Die erkaufte »bayerische Identität« macht aus ihrer Fiktionalität keinen Hehl, sie bedarf daher auch nicht mehr der großen politischen Einigung, der politischen Verwirklichung nur noch bedingt. Der allmähliche Machtverlust der CSU, nicht nur in den Wahlergebnissen, sondern im politischen Verständnis des Landes selbst, lässt nur zwei Möglichkeiten zu: entweder die Integration in die allgemeine, nun ihrerseits identitätspolitisch infizierte deutsche Politik, oder eine verschärfte Form der »bayerischen Identität«. Mög­licherweise aber sind beide Möglichkeiten nur verschiedene Wege zu deren Selbstaufhebung. Sie begegnen sich in Horst Seehofer, und sie zeigen, dass sie nicht mehr wirklich verbunden sind.
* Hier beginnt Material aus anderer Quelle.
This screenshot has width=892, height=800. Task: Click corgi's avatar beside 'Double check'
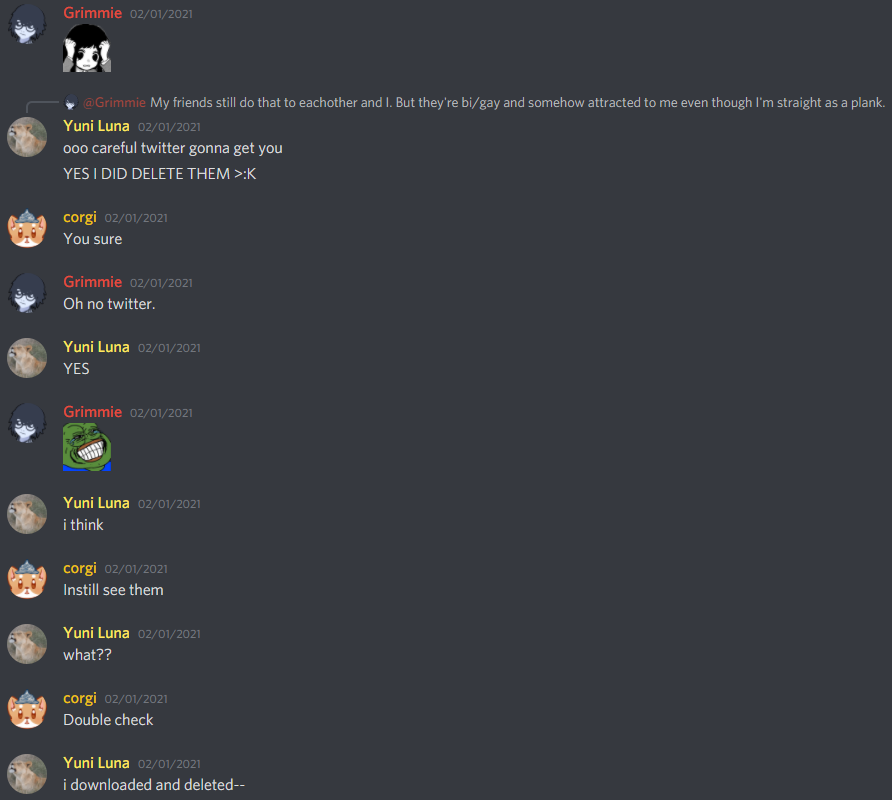[x=27, y=709]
Es gelingt Horst Seehofer auch als ­»öffentliche Persönlichkeit«, als mediale Figur, nicht mehr, die »bayerische Identität« anders denn als Karikatur zu verkörpern. Sein Versuch, die Sinnlichkeit des »schönen Landes« mit barocker Lebenslust sowie einem sorgfältig gepflegten Akzent und die Prosperität sowie das wirtschaftliche Interesse gemeinsam zu verkörpern, als eine Person, die Genuss und Kontrolle in einer Erscheinung signalisiert, scheitert unentwegt. In Seehofer ist das Bayerische nicht mehr amüsant und nicht mehr bedrohlich, sondern nur noch lästig.
Die Hysterisierung des Bayerntums auf allen Ebenen hat also vor allem mit einer Gefahr des Verschwindens zu tun. Eine tatsächliche Ethnisierung kommt so wenig in Frage wie eine tatsächliche Aktivierung des religiösen Fundamentalismus. Bleiben also die beiden ursprünglichen Diskursfelder der »bayerischen Identität«, die »volkstümliche« Sinnlichkeit und die Öko­nomie.
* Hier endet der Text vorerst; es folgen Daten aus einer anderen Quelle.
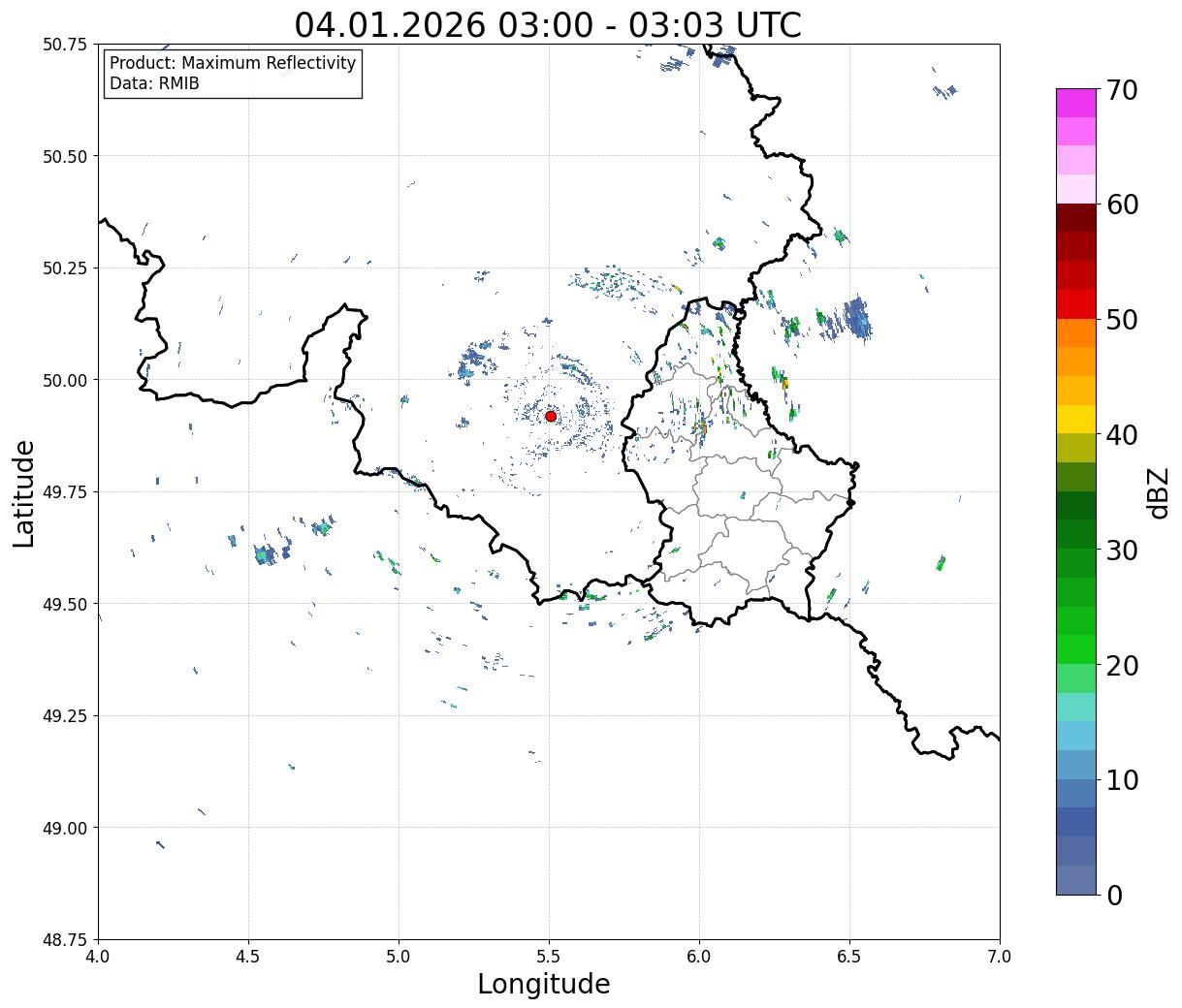Click the colorbar label 30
So wie Europa kulturell in einem offenbar erbarmungslosen Verteilungskampf und in der Entsolidarisierung durch die Austeritätspolitik zerfällt, so droht nun auch die Bundesrepublik durch einen aus dem Süden angezettelten Verteilungskampf der Habenden gegen die Nichthabenden, der Fleißigen gegen die Faulen, der Sparsamen gegen die Verschwender, der Noblen gegen die Sozialen das ohnehin gefährdete Gleichgewicht von Zivilgesellschaft und Identitätspolitik zu verlieren. Dabei kommt es zu den erwartet unerwarteten Allianzen: Die CSU in Bayern und die schwäbischen Grünen verstehen sich sehr gut. Hessen schließt sich an, möglicherweise dann das Rothenbaumchaussee-Hamburg als nördliche Enklave der neuen sozialen Lega Süd. Denn eben das ist das strategische Herz jeder Identitätspolitik: Wo sie nicht herrschen kann, treibt sie die Spaltung voran. In dieser neuen Allianz freilich ist die »bayerische Identität« nur noch Maske des ökonomischen Interesses.
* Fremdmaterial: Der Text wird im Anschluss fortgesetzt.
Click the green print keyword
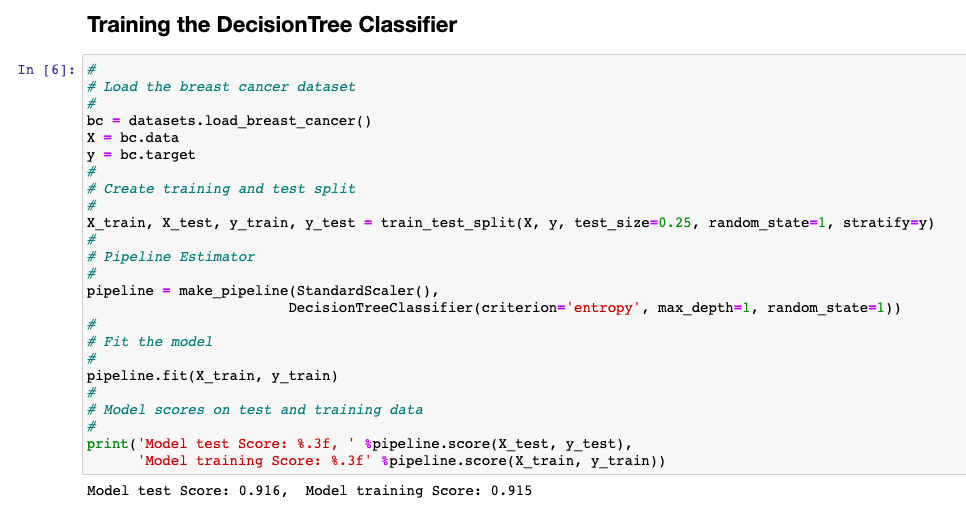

Seehofer also wird, je mehr er sich mit allen Mitteln gegen den Machtverlust stemmt, zum Symbol der Krise der »bayerischen Identität«. Zunächst scheiterte sein Versuch, die Politik wieder zu familialisieren, wie es Merkel versteht. Eine Verkörperung »bayerischer Identität« und zugleich Teil eines allgemeinen deutschen Machtdiskurses zu sein, gelingt ihm weniger denn je, und schon gar nicht im Schatten der Austeritätsmama Merkel, die ein ganz anderes Integrationsmodell verkörpert.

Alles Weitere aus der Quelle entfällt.